La maison comptera huit chambres qui pourront héberger les bénéficiaires et leur famille.  Le bâtiment, qui ressemblera « davantage à une maison qu’à une institution », comprendra aussi une grande salle de bain adaptée, une cuisine et un salon communs.

«C’est pour lui que je fais construire ça, rappelle-t-elle. Pour moi, la notion de pairage est essentielle. Je veux que les autres usagers avec qui Anthony va cohabiter soient dans une situation similaire à la sienne.
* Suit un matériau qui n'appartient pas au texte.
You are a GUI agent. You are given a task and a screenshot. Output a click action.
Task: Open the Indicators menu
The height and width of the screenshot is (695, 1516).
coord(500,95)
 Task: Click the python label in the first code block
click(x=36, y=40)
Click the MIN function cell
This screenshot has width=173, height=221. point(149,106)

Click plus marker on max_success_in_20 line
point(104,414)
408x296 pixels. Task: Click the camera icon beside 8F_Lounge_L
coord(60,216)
C’est un petit rayon de soleil dans ma vie ; j’ai été à l’écoute de ses besoins et je n’ai pas envie de l’entourer d’une clientèle qui va le rendre anxieux.»

Prêt pour le printemps

Le bâtiment, qui ressemblera « davantage à une maison qu’à une institution», comprendra aussi une grande salle de bain adaptée, une cuisine et un salon communs. L’aménagement d’une terrasse est prévu à l’arrière de l’immeuble.

Et le tout se situera dans le Carrefour de la santé, à deux pas de la pharmacie et de la Coopérative de santé de Roxton Pond, un voisinage inespéré pour Mme Gauvin.
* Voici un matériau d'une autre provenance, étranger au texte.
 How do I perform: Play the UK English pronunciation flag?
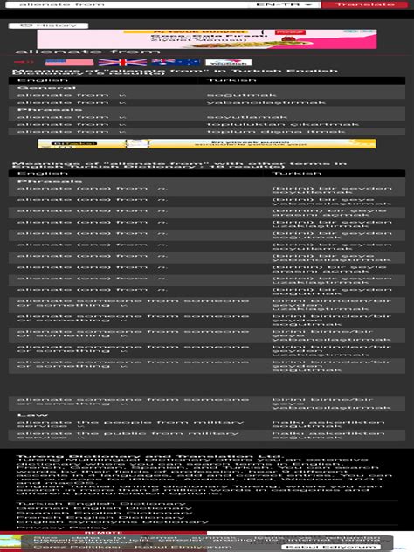point(122,62)
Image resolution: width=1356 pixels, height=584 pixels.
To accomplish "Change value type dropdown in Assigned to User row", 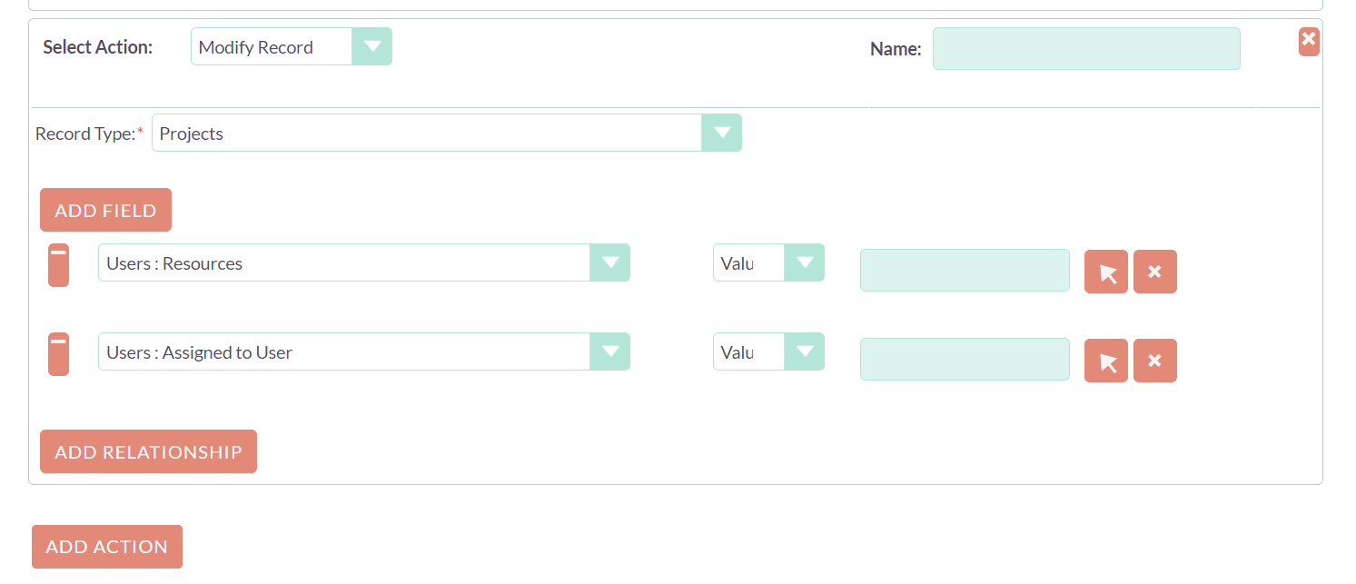I will (768, 351).

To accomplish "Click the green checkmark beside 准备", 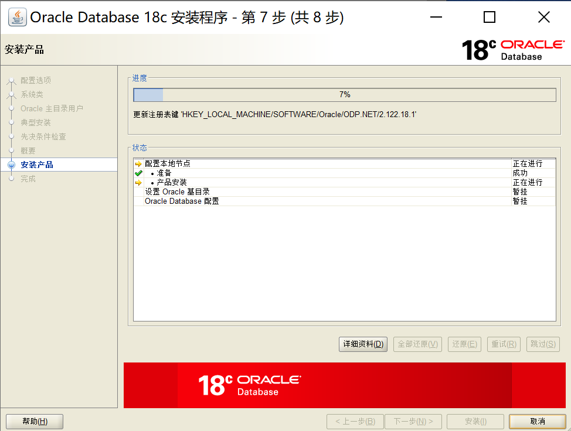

«Pour nous, c’est un plus, soutient le maire Pierre Fontaine. Le conseil municipal est très sensible à la cause et à la situation de Mme Gauvin et de son fils.»

L’élu voit dans le don du terrain, assorti d’un bail emphytéotique de 50 ans, un geste «noble» de la part du conseil, qui vient soutenir l’initiative et les efforts de la citoyenne. «On souhaite donner une chance à ces gens-là d’avoir un chez-soi qui répond à leurs besoins», ajoute-t-il.

Environ quatre mois seront nécessaires à la construction de l’établissement, dont la structure extérieure sera complétée à temps pour l’hiver, explique le chargé de projets, Luc Casavant, qui a accepté de chapeauter les travaux bénévolement

«Je connais Manon et son conjoint depuis longtemps. Elle a travaillé fort pour son projet et je suis content qu’elle ait atteint son but», affirme-t-il.

«Après les Fêtes, on va travailler à l’intérieur pour faire les divisions», poursuit celui qui a confié, en sous-traitance, le chantier à l’entrepreneur François Beaudry.

D’autres entreprises ont également offert de leur temps, ou d’importants rabais sur leurs prix, pour faire du rêve de Mme Gauvin une réalité.

La dame a aussi pu compter sur de nombreux dons, collectés lors de spectacles, de lavothons et autres événements mis sur pied par la Fondation ou des entreprises. Près de la somme ammasée vient d’ailleurs de la collecte de millions de cannettes vides.

Comme la construction de la ressource en hébergement n’est que le début d’une nouvelle aventure, un conteneur pour y déposer des canettes consignées sera installé sur le terrain.